Avoid overtraining injuries
In the world of athletics, it’s been said that there is no “off-season”. Athletes aren’t taking much time off after their competitive sports season has ended before they begin working out in the weight room or in skill development. This type of behavior can lead to chronic overuse injuries or predispose an athlete to a more serious acute injury if a rest period isn’t in place to allow the body to recover. Both types of injuries can compromise performance, limit abilities and lessen the enjoyment of participating in their sport.
Overtraining can result in physical as well as emotional or psychological symptoms. A physical result of doing the same exercises or movements repetitively over time is chronic inflammation. Over the course of the competitive season, swelling can develop in muscles and tendons. It may not be visible, but anyone who has felt “crackling” and “popping” in their tendons has experienced it. This chronic inflammation can make the tendons more brittle and puts them at risk for tears.
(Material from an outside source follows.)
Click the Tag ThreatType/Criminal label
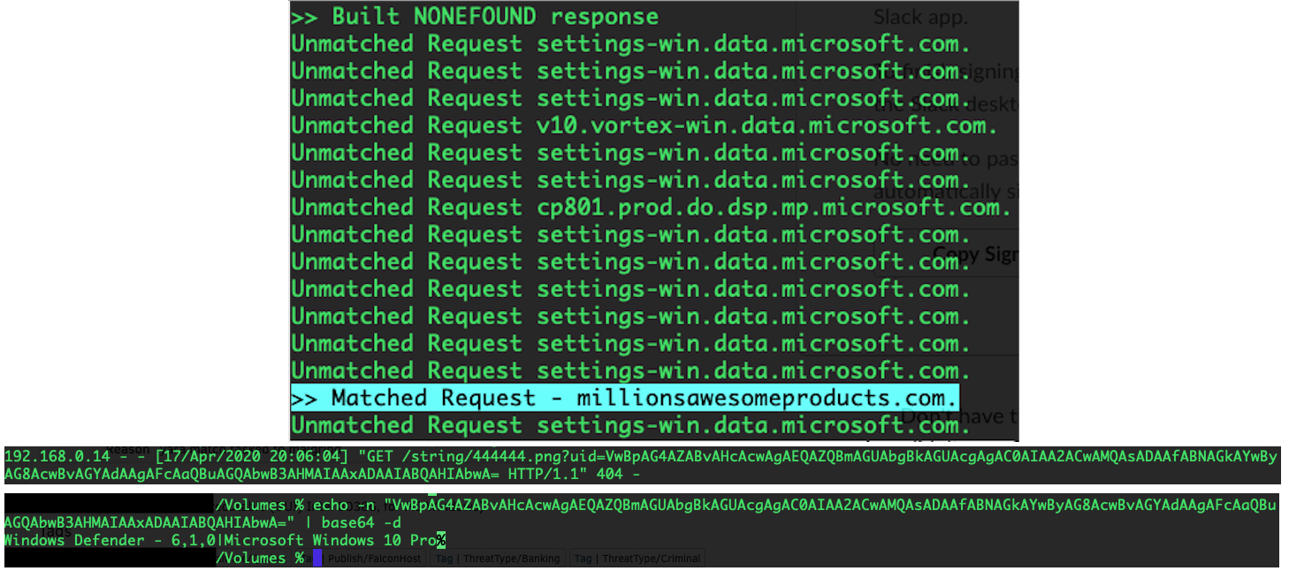This screenshot has height=571, width=1289. 637,559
Another physical effect is muscle imbalance, when the same muscles are being used over and over in the same way, while other muscles are neglected. If an athlete only performs weight lifting exercises that strengthen the chest muscles (like bench press) and don’t do any upper back exercises (like pull-downs), then the shoulder joint is at risk for dislocation. At the knee joint, only performing squats, and not including any hamstring strengthening, will predispose the athlete to ACL tears. It is essential that exercises are done in proper balance to the muscles surrounding the joints.
There are some other general, non-descript physical symptoms, too. These include joint soreness or mild body aches without a definitive injury, headaches, fatigue, insomnia, and a decrease in performance.
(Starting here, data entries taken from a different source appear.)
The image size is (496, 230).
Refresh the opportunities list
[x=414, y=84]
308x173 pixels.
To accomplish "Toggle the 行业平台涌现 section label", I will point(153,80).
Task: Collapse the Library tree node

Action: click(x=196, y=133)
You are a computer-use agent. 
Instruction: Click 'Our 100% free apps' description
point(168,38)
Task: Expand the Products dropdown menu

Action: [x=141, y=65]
The psychological result of overtraining is burnout. Having been an athletic trainer for 19 years, I’ve seen it at different levels of competition and experienced it myself. One of the reasons I enjoy working with high school athletics is the fact that the athletes are playing their sports because they love the game. At the collegiate level, burnout is much more common. These athletes have been playing their sport their entire life, and some may only be playing because they got a scholarship and need it to get a college education. Some, not all, begin to enjoy it less and less, until it becomes tedious. It can also occur after a long season, especially if the athlete plays one sport year-round. Symptoms of burnout include mental fatigue, lack of physical energy, moodiness or irritability, a sense of being overwhelmed, and a loss of enthusiasm.
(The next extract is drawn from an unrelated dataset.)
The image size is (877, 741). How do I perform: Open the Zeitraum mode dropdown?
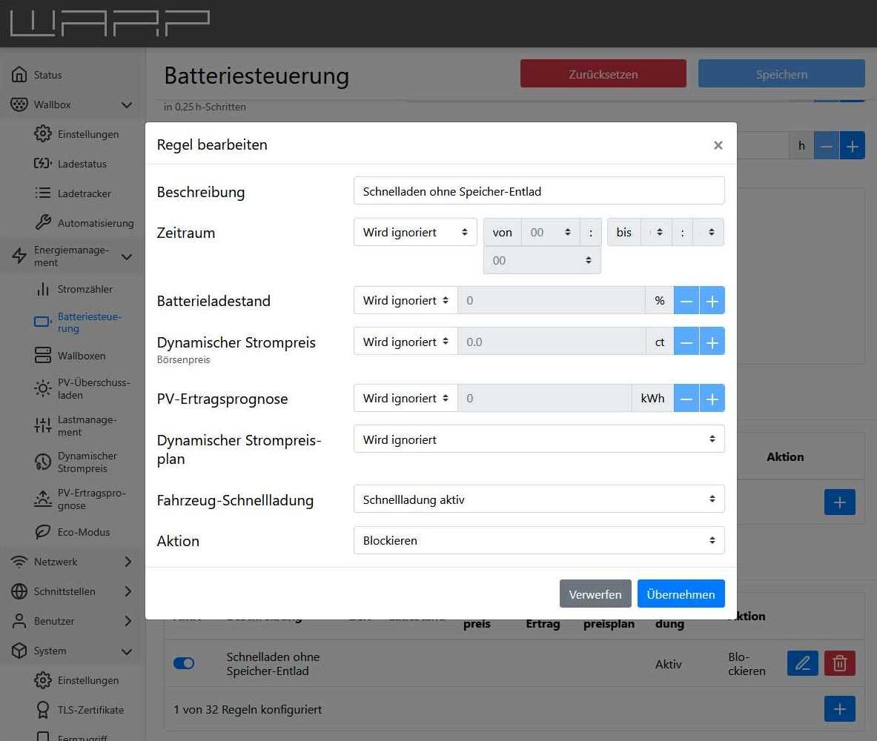414,233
There is good news, though. Overtraining and burnout can be prevented. Become a multi-sport athlete. Cross train with a variety of exercises and activities so that you’re using different muscle groups in different ways. Cross training also keeps you interested in your workouts so you don’t get bored. Allow for a rest period after a competitive season has ended before starting workouts. If you’re lifting weights, make sure you don’t lift the same muscle groups in successive days. Remember that more is not always better. Take care of your body, physically and mentally, so that you can always be at your best.